Published: Fri 7 Jul 2017 11:36 AM
Can Transport Industry Keep Pace With Amazon’s Giant, Innovative Steps?
INSIGHTS ABOUT THE NEWS - Amazon.com’s retail popularity just keeps growing as the company searches for ways to make ordering online even easier. Amazon is no longer just books.
Harvard Business Review says “the Amazon-Whole Foods deal means every other retailer’s three-year plan is obsolete. Amazon’s greatest competitive advantage is not its e-commerce network; it is its innovation engine”
Amazon’s proposed $13.7bn deal to acquire Whole Foods is a retail game changer, states The Main Report Business Alert. Here are some things to think about:
This is about more than just supermarkets - this impacts all of retail. The Whole Foods deal is huge - the biggest we’ve seen in retail in quite some time but it is likely not the last for Amazon. The online giant could take on a really big company like Target if they want to challenge Walmart directly.
Omnichannel or seamless retail is here to stay. Retailers cannot survive solely through e-commerce or only through bricks and mortar – it must be a combination of both. This will be an enormous task for retailers to accomplish. Sadly, many will not make this transition. The stakes have been raised.
Grocery home delivery is still economically problematic. Getting groceries to consumers’ homes remains expensive and problematic. Without charging the consumers a reasonable premium, these businesses will struggle to make money. The economics of pick-up are much better, however, and Amazon just gained a very large and convenient network.
Supermarkets will be under great pressure to reinvent themselves. Margins will be under pressure and we will likely see more M activity as they figure out their next steps. The old standbys - better service, better fresh food, more foodservice options - will be mission critical as the centre store faces unprecedented pressures.

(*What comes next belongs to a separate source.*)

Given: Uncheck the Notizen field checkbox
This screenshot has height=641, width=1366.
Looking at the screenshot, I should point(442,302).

Disruptive models will be challenged. Meal providers need to find retail partners as a way to bring down customer acquisition costs, marketing spend and they will need to develop more convenient and cost effective supply chain alternatives.
Employing self-driving vehicles to move and organise items at Amazon hubs could let human employees focus on more important matters.The more than 460 Whole Foods stores in the US, Canada and the UK could be turned into distribution hubs. Amazon will acquire 400-plus prime locations.

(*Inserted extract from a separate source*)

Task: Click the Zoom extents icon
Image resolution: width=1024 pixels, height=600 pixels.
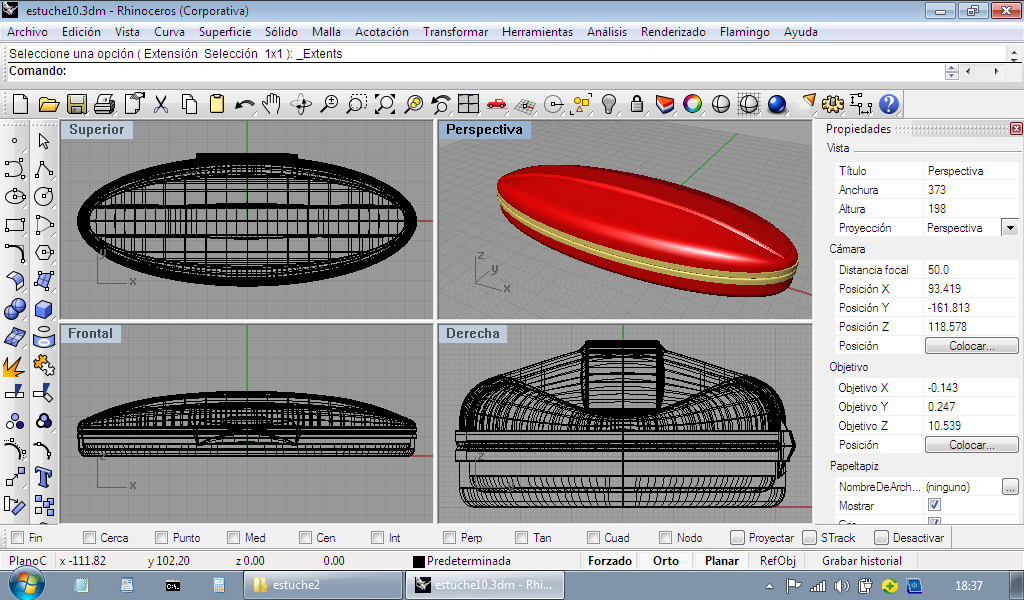Action: click(385, 104)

In its favour, Amazon has long been taking steps so that it won’t need to rely on third parties such as UPS, FedEX, or the Postal Service for deliveries. A patent it has filed outlines the company's vision for vertical drone delivery hives which could be used in urban centres.
While Amazon is likely to throw its weight into establishing a big Australian footprint, it has made no mention of NZ. The economies of scale that favour its operations in Australia are unlikely to be easily realisable in our much smaller, more sparsely populated nation.